PROMPT -
Pick out each line of the listing that contains the word "resolution", and copy those lines in full.

[Entries pointing to words and elements]
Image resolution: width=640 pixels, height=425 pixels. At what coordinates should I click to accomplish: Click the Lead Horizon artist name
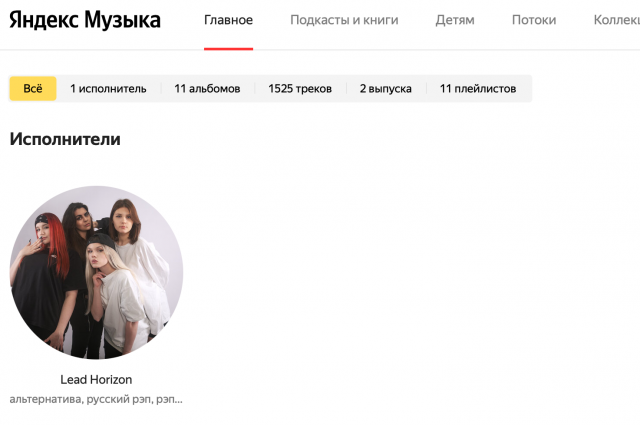click(x=96, y=380)
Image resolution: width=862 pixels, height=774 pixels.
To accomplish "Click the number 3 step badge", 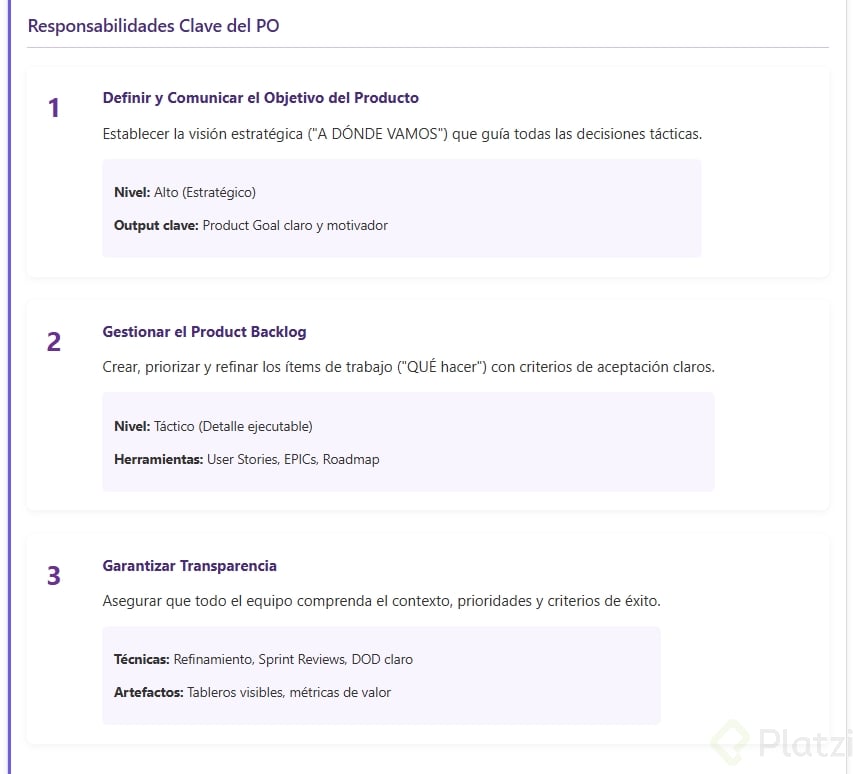I will point(54,576).
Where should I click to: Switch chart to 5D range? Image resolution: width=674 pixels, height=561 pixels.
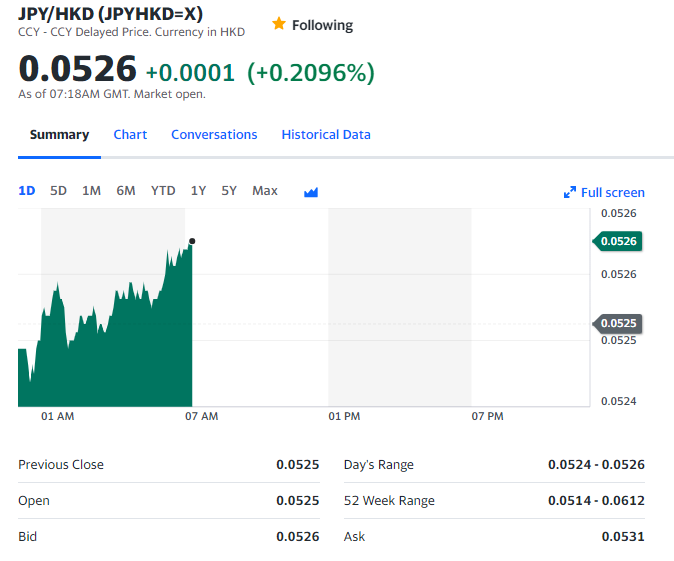tap(59, 191)
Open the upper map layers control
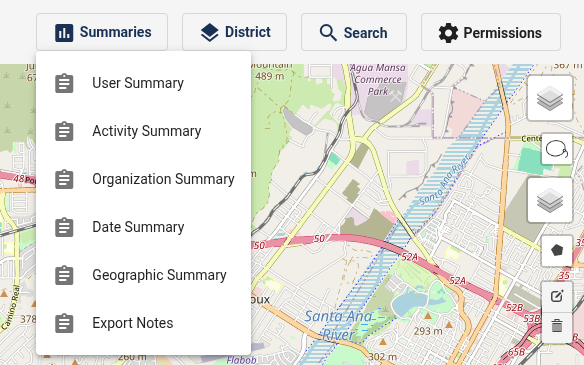The width and height of the screenshot is (584, 365). (x=550, y=98)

RESPONSE TO THIS EXERCISE -
Image resolution: width=640 pixels, height=425 pixels. At what coordinates should I click to accomplish: Click the Lead Horizon artist name
Image resolution: width=862 pixels, height=774 pixels.
Where should I click to: Switch chart to 5D range? Image resolution: width=674 pixels, height=561 pixels.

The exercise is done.